Task statement -> Write out exactly the lines from the first line of the records below through the line that contains "You are a computer-use agent. Image resolution: width=1568", and stop there.

Saved entries
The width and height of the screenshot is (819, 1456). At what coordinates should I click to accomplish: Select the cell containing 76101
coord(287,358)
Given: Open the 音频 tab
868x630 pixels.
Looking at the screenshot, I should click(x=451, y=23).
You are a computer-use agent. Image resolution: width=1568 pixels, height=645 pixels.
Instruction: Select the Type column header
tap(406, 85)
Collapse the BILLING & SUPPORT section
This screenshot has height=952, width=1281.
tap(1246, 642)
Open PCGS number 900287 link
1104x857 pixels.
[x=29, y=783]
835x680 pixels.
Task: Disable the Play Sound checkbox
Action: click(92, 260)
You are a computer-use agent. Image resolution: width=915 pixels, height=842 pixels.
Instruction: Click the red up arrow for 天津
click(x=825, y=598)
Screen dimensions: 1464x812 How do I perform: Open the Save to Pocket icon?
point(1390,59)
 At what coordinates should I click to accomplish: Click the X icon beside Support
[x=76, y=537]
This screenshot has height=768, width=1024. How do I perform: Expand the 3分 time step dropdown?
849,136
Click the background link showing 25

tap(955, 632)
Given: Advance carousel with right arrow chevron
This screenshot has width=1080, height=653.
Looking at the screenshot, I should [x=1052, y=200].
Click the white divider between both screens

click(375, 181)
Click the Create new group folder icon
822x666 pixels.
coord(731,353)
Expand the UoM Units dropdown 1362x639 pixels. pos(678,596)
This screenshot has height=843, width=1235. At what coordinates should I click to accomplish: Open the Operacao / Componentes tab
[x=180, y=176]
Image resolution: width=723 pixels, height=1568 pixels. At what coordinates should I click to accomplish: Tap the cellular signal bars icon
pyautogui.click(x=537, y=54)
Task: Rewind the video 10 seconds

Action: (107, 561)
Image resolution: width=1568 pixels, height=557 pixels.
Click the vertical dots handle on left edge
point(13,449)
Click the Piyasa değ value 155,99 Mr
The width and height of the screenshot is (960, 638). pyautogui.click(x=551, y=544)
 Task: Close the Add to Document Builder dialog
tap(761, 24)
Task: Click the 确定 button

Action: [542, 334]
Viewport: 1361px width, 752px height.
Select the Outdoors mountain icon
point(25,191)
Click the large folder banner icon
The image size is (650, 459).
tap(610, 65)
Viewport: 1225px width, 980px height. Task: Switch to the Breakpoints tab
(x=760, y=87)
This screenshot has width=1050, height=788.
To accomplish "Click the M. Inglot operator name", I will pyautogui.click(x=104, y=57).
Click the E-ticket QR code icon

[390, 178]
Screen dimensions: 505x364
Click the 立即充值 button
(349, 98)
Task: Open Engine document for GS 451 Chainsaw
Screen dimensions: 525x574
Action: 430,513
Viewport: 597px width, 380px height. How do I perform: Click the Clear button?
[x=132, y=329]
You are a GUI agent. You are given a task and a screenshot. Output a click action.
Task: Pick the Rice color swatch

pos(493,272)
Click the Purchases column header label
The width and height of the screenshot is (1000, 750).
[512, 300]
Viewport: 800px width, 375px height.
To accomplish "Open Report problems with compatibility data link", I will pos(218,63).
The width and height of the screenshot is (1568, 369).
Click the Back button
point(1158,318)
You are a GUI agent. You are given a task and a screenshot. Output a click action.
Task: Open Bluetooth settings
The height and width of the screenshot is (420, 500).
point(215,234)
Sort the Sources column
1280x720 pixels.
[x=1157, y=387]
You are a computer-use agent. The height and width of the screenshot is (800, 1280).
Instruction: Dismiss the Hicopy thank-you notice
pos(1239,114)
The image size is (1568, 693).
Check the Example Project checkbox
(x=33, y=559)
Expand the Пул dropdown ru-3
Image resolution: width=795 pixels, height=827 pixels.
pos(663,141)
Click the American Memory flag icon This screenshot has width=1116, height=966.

Solution ->
The width and height of the screenshot is (819, 1456). At what coordinates should I click to accomplish: Select the cell containing 76101
coord(287,358)
Given: Open the 音频 tab
868x630 pixels.
Looking at the screenshot, I should click(x=451, y=23).
You are a computer-use agent. Image resolution: width=1568 pixels, height=645 pixels.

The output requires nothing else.